Shaking the Roman Empire

It is at this point that we come to very center, the very nucleus of all the gospel accounts, disparate, and even contradictory as they may be. Moreover, we come, as it were, to the fuse that ignited the explosion that was to shake the Roman Empire. We come the burning centre not only of the written gospel manuscripts, but of the Apostolic preaching of the Good News, the Gospel, that God in Christ has reconciled the world to himself (II Cor. 5.18). That center is not, as John is determined to make clear, an empty tomb; they had yet to recall Jesus’ words and study the Hebrew scriptures. It is difficult to find a specific verse in the O.T. that is ‘fulfilled’ here.
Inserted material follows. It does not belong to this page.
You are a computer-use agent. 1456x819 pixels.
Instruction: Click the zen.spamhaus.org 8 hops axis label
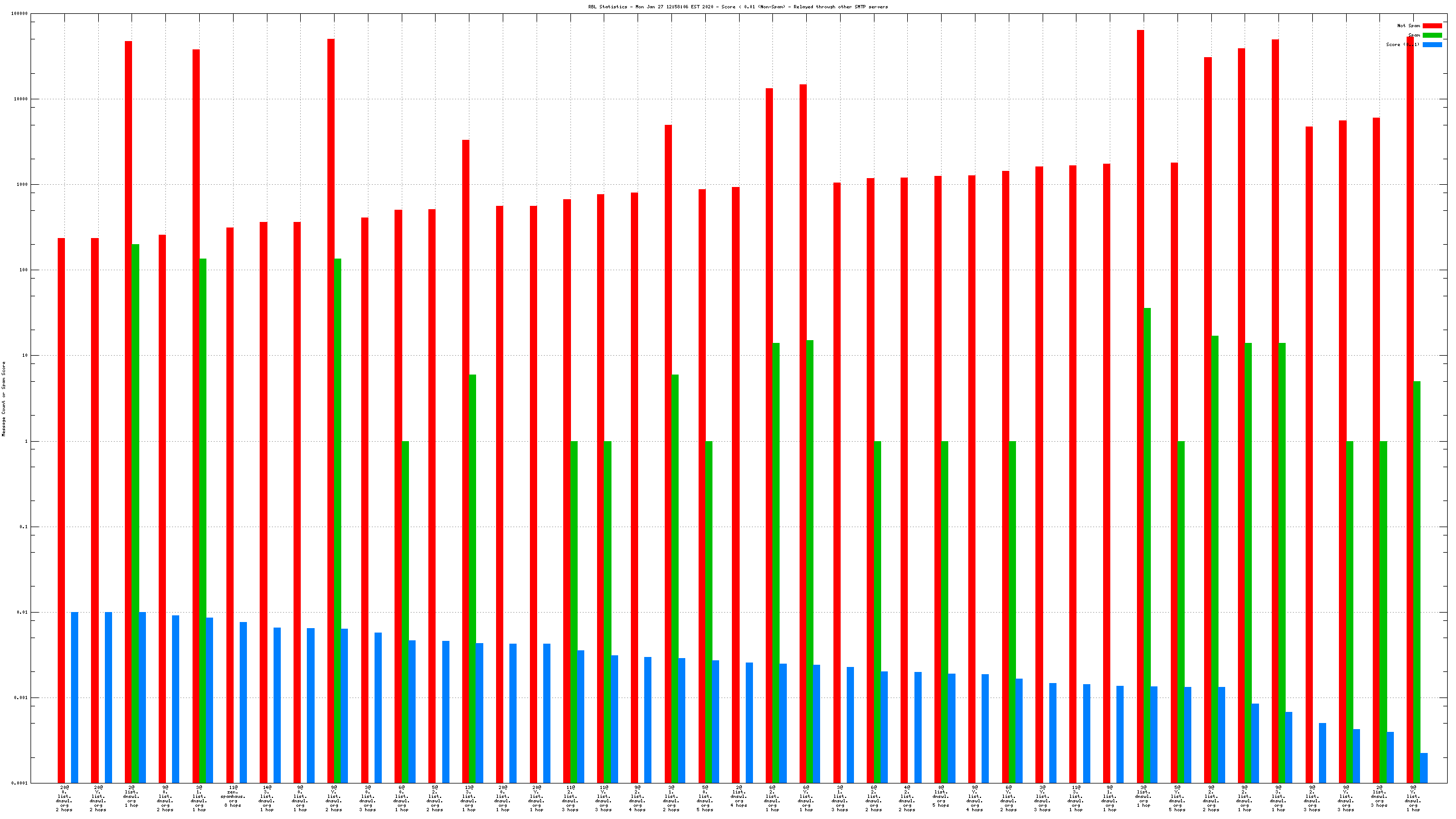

In any case, that is not John’s main method in referring back to the scriptures. What he expects is that we take a broad sweep, and if we do that, we note over and again how the O.T. stories speak of life from death. Sarah’s child, born to “one as good as dead” says the writer; the very survival of the sons of Jacob/Israel as a result of Joseph’s position in Egypt; the almost unbelievable restoration of the remnant of Israel after the captivity in Babylon, so eloquently given us in the poetry of Deutero Isaiah. The list goes on and on.

Centrality of Faith

The center then is not a empty tomb: it is the living faith of the first disciples that God, has overcome death, giving a whole new kind of life to Jesus which he, in turn, will share with those who come to believe. And so we return to “early on the first day of the week”. This sounds so like any time table, but it was not that at all; it was one of the shock waves that spread from the explosion of faith. That we meet for Eucharist each First day of the week, that is on Sunday and not Saturday as many of our roots might decree, is our weekly reminder of God’s action in raising Jesus from the dead. No amount of historical investigation, no philosophical ingenuities about the nature of the natural order and the possibilities of miracle can give us certainty. The only certainty we have is that we are part of the holy body which has staked its life on faith in God: faith that God in Christ acts to save us, faith that death and evil do not have the final word in this universe. And the only certainty we can have is to share this faith.
John, surely, meditating on the Book of Genesis, had in mind that God on the first day of creation created light, and divided light and darkness: he had in mind that early on this first day of the week was the beginning of a New Creation where the light “shines in the darkness, and the darkness does not overcome it”.

1 comment:

Anonymous said...

"That center is not, as John is determined to make clear, an empty tomb; they had yet to recall Jesus’ words and study the Hebrew scriptures." Thank you, Simon, for reminding us that the anxiety of emptiness, of nothingness and non-being, can be and has been faced directly by God's children who have the courage to be.